South Asia and Southeast Asia

- Nepal: Karuna Center has worked in Nepal and collaborated with Nepali NGOs since 1996. Beginning in 2010, KCP trained members of parliament in conflict transformation and interest-based negotiation, working with a group of 75 members of the interim parliament to resolve some of the most contentious issues in the way of developing a new constitution. KCP also trained the Asian Development Bank and World Bank in conflict-sensitive development.

North America

- Local Programs: KCP efforts within the local community have been focused on promoting greater inter-religious and inter-cultural understanding and resolving intra-community tensions.
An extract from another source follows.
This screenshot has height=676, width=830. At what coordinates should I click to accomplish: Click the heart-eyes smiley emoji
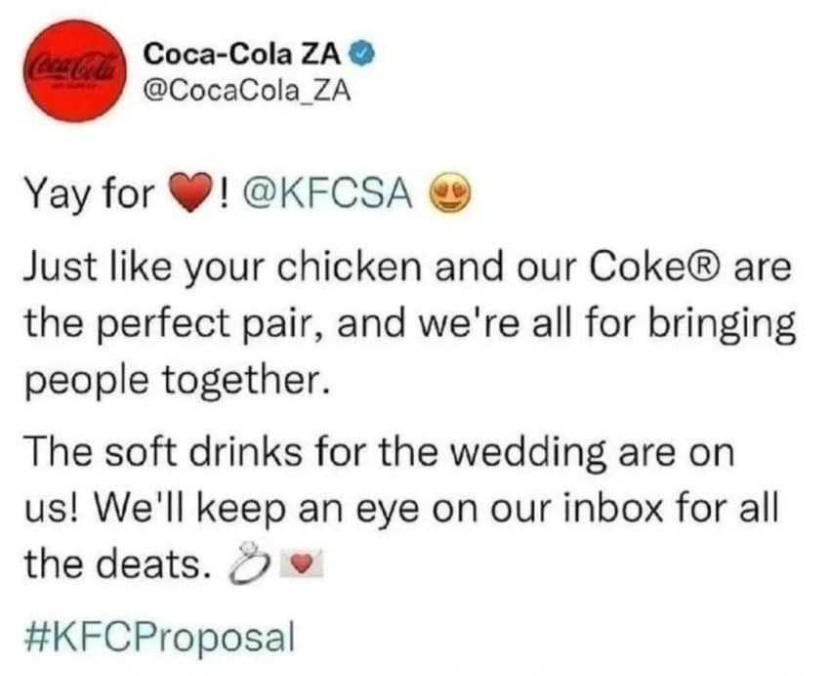(446, 190)
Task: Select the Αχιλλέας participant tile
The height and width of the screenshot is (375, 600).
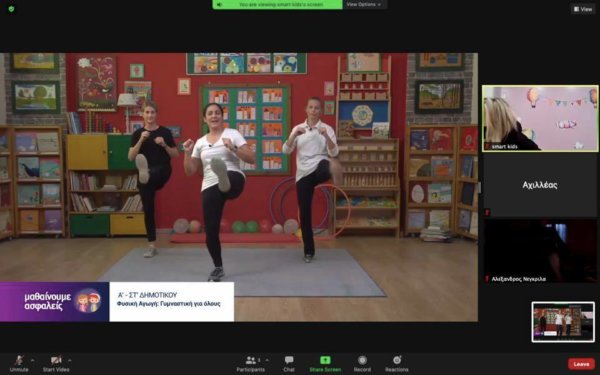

From 2022-2024, KCP also worked in area schools to improve violence prevention through efforts focused on belonging and connection.

==Collaborations==
Karuna Center for Peacebuilding has collaborated with the SIT Graduate Institute in Brattleboro, Vermont, to teach courses in CONTACT (Conflict Transformation Across Cultures), a program that Dr. Paula Green founded in 1997 to provide intensive training and graduate certification in peacebuilding. Karuna Center for Peacebuilding is a member of the Alliance for Peacebuilding.